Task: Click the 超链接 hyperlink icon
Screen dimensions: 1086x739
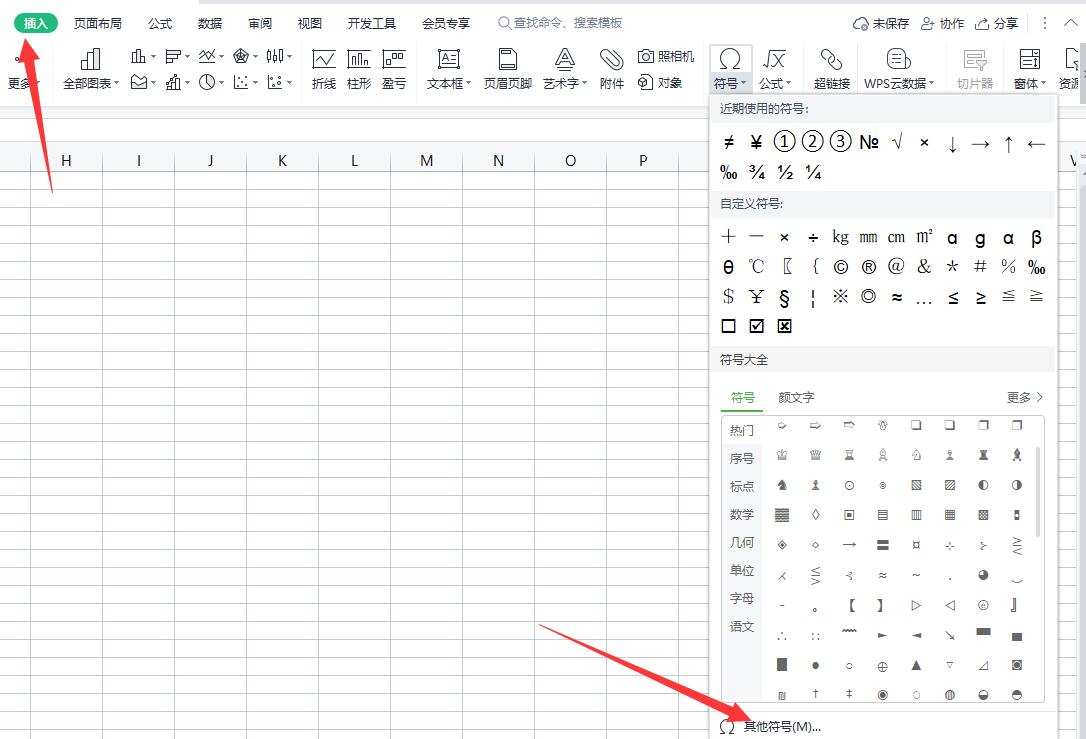Action: pyautogui.click(x=831, y=69)
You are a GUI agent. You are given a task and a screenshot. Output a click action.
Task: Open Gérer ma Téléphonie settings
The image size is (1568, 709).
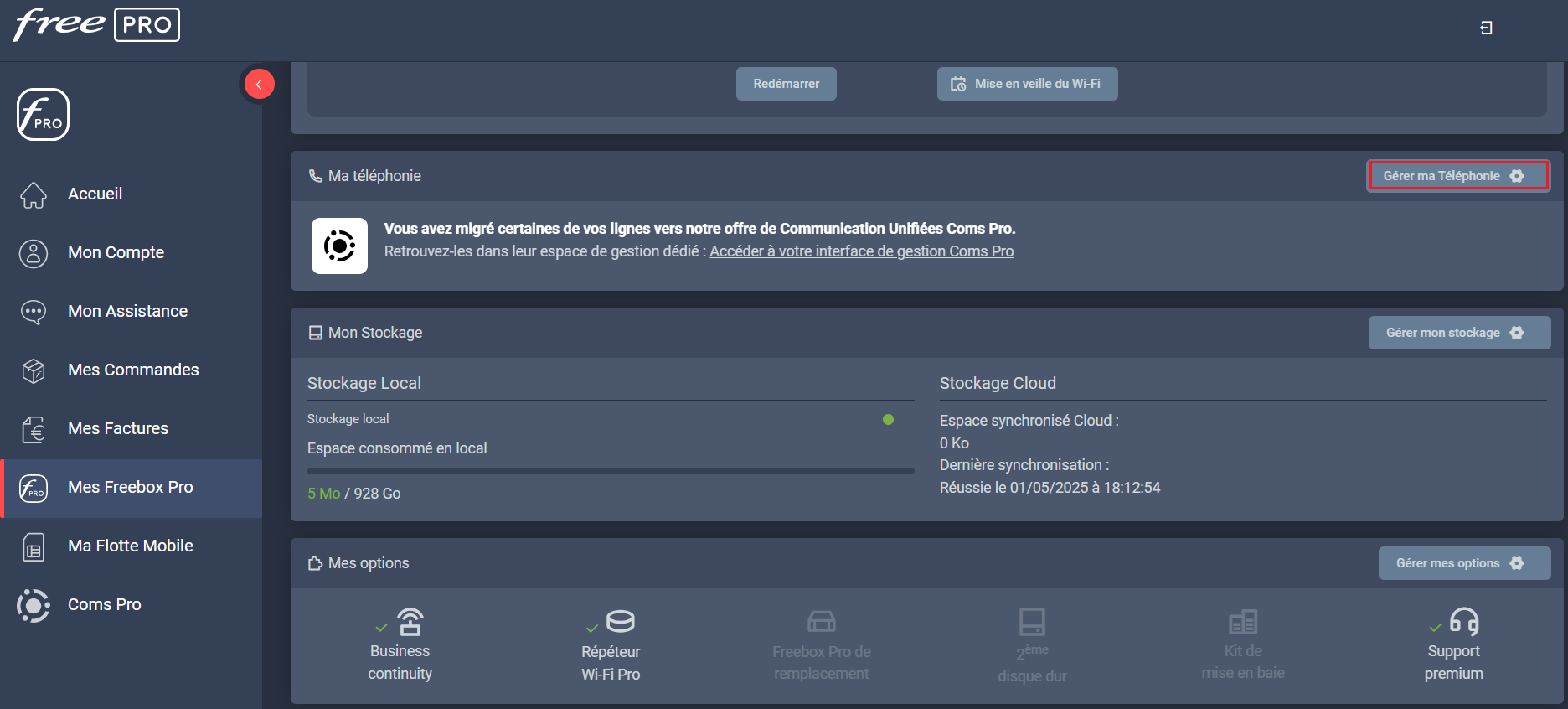(1457, 176)
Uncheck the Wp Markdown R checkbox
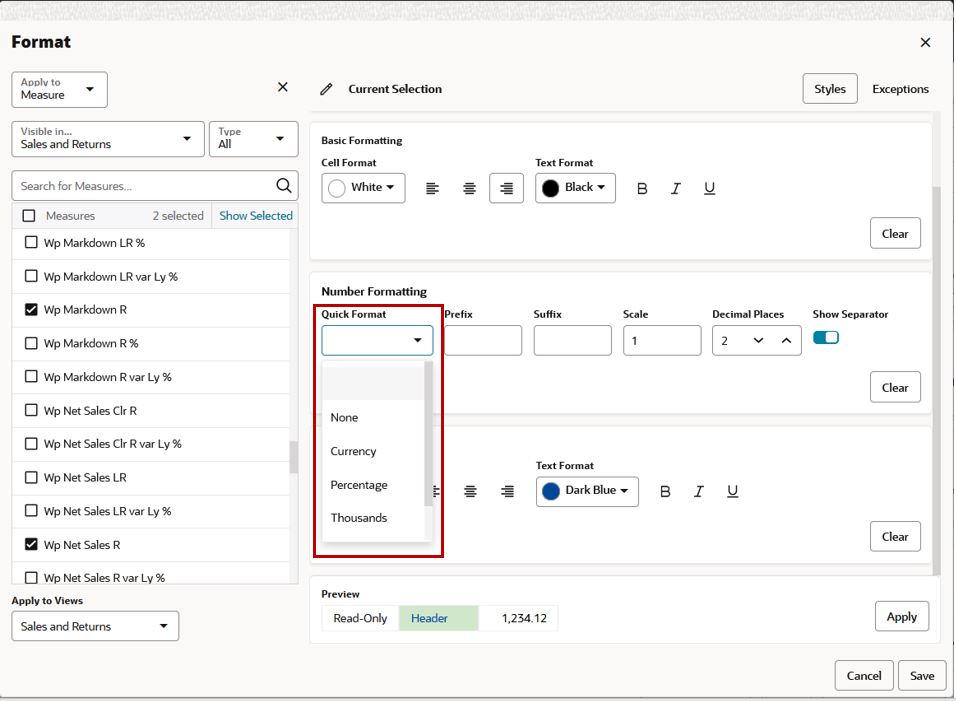956x701 pixels. pyautogui.click(x=31, y=310)
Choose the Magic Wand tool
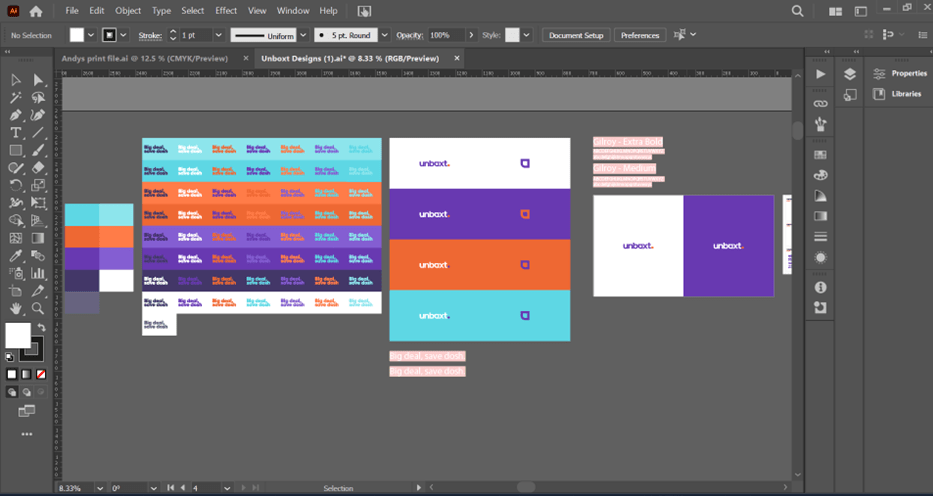Viewport: 933px width, 496px height. click(16, 98)
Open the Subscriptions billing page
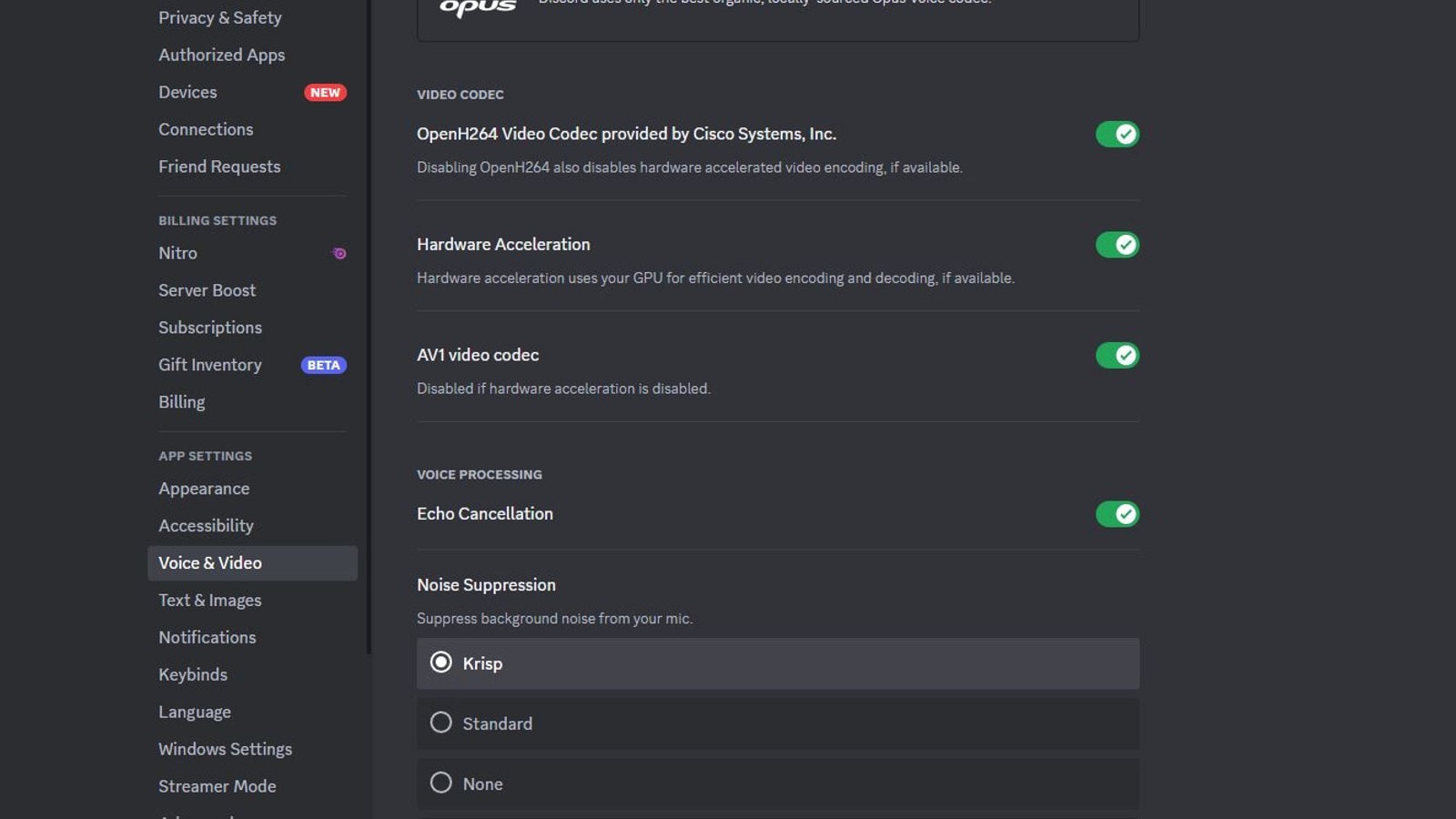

____

** Exercise objective **
From the first line to the last, copy the listing above exactly and leave out the images.

** Answer below **
Task: Click the 超链接 hyperlink icon
Screen dimensions: 1086x739
Action: pyautogui.click(x=831, y=69)
You are a GUI agent. You are given a task and a screenshot. Output a click action.
Task: Open Gérer ma Téléphonie settings
The image size is (1568, 709).
(1457, 176)
Uncheck the Wp Markdown R checkbox
956x701 pixels. pyautogui.click(x=31, y=310)
Choose the Magic Wand tool
Viewport: 933px width, 496px height. click(16, 98)
Open the Subscriptions billing page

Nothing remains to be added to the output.